Ellie-May puts the plate where the spread was, “How clever it is, how ingenious, how the old chemical sprays made his fingernails drop off – he said that was great – and what a hell of a beast dry rot is.”

“He did kill the dry rot though.”

“He did Anna, we now have no dry rot. But he seemed sad when he’d finished. Like Duncan Ban MacIntyre.”

“The Kilmarnock player?”

“No Thomas, the Gaelic poet who wrote about the beauty of the deer on Beinn Dorain before shooting them.”

“They wouldn’t be as pretty afterwards.”

“You’re impeding the flow now. Why don’t you eat toast while we tell the rest?”

So, Tom stretches and opens the spread with two slices in his palm.

“The Dry-Rot Man was packing up his stuff when we mentioned that Mrs R still hadn’t fixed the leak and perhaps that’s why it had been such bliss for the rot. ‘Oh,’ he says, ‘have you got a hammer?’”

“I was thinking goodness, how are we going to pay for this? Mrs R won’t. So I said he needn’t worry.”

“And I,” says Ellie-May, “being more astute said on you go pal. We’re two young women remember. Next thing he’s down at his van with the sprayer and back up with a hammer (why would we have a hammer?). Must have taken the steps three at a time.”

“He was in good shape right enough.”

“Then he’s out my roof light, nicotined fingers grasping the sides and now he’s striding up the slates towards the ridge. Forget health and safety, forget scaffolding.”

“I held onto Ellie-May. One slip and he’d have been crumbs among the wheelies.”

“Next thing we hear hammering, there’s maybe a five-second silence and then the Dry-Rot Man’s head’s poking through my velux. ‘That’s it sorted,’ he says. I smile…”

“She minced Tom. She was flirting like billy-o.”

“…and ask how much and he says It’s nothing, nothing at all and I wait for him to come back in through the roof light. But do you know what happened?”

“He wanted toast?”

“You’re being flippant now. He said ‘ta-ta’. And disappeared up the roof.”

“He’d vanished. I thought we should call someone.”

“We were about to call someone when I suggested we look out Anna’s window to see if he’d fallen down this side.”

“It was a job getting the sash up.”

“We both looked down into the Nethergate and while we trying to decide if those were legs lying on the pavement or somebody’s blanket we heard a whistle and who was it but Dry-Rot Man sitting over on the roof of the Cathedral rolling a fag.”

“He waved to us from one of the spirelets.”

“He’d got down somehow, trotted across the road and climbed up again in three, five minutes at most.”

Anna shakes her head. “Dear Lord, you wouldn’t think that was possible. No ropes or anything.”

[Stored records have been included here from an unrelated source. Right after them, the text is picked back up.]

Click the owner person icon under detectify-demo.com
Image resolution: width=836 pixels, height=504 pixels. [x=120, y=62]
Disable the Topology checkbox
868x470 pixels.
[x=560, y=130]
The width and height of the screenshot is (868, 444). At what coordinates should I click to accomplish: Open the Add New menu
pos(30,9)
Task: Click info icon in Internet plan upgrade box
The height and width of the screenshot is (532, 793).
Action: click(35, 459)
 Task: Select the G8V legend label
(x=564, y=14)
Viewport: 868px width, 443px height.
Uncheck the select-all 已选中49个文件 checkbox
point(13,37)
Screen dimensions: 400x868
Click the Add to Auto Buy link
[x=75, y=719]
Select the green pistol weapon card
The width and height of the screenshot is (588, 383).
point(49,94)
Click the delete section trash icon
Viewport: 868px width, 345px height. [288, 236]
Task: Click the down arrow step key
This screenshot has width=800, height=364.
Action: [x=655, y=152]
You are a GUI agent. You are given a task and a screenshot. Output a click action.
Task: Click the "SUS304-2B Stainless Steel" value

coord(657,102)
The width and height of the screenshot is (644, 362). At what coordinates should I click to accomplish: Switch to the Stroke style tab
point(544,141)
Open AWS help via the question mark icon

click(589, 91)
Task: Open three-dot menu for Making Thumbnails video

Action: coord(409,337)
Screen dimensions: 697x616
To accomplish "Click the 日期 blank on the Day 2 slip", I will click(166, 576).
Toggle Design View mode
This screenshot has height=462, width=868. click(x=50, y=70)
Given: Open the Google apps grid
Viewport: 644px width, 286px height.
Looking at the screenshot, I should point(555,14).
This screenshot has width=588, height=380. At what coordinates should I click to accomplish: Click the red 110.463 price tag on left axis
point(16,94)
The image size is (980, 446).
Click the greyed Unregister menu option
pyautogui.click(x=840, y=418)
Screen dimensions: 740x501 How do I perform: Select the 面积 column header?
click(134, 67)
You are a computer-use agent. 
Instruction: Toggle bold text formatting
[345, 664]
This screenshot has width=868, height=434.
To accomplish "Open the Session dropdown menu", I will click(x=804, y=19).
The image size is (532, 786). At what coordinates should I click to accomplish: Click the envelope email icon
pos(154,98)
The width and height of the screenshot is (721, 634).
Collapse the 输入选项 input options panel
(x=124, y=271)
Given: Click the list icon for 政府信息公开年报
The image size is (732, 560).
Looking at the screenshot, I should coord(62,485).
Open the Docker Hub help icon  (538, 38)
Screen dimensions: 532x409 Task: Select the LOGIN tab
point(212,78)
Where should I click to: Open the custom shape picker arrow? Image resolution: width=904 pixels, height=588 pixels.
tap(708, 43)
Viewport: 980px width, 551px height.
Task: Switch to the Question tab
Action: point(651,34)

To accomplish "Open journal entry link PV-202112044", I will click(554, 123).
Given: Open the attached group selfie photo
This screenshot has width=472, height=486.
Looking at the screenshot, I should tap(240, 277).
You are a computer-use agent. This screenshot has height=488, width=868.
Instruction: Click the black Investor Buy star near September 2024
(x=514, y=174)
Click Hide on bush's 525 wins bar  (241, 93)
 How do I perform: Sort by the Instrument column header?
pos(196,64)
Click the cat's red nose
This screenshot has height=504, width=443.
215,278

“It was an existential afternoon,” says Ellie-May, “It would be better if you didn’t laugh Tom.”

“An old bloke climbing about some roofs was existential?”

“That too I suppose. But It’s the dry rot I’m thinking of. Putting us in our place.”

“I quite fancied him.”

Tom and Ellie-May lower their slices together.

“Well, I did. You’re losing heat gaping like that you know.”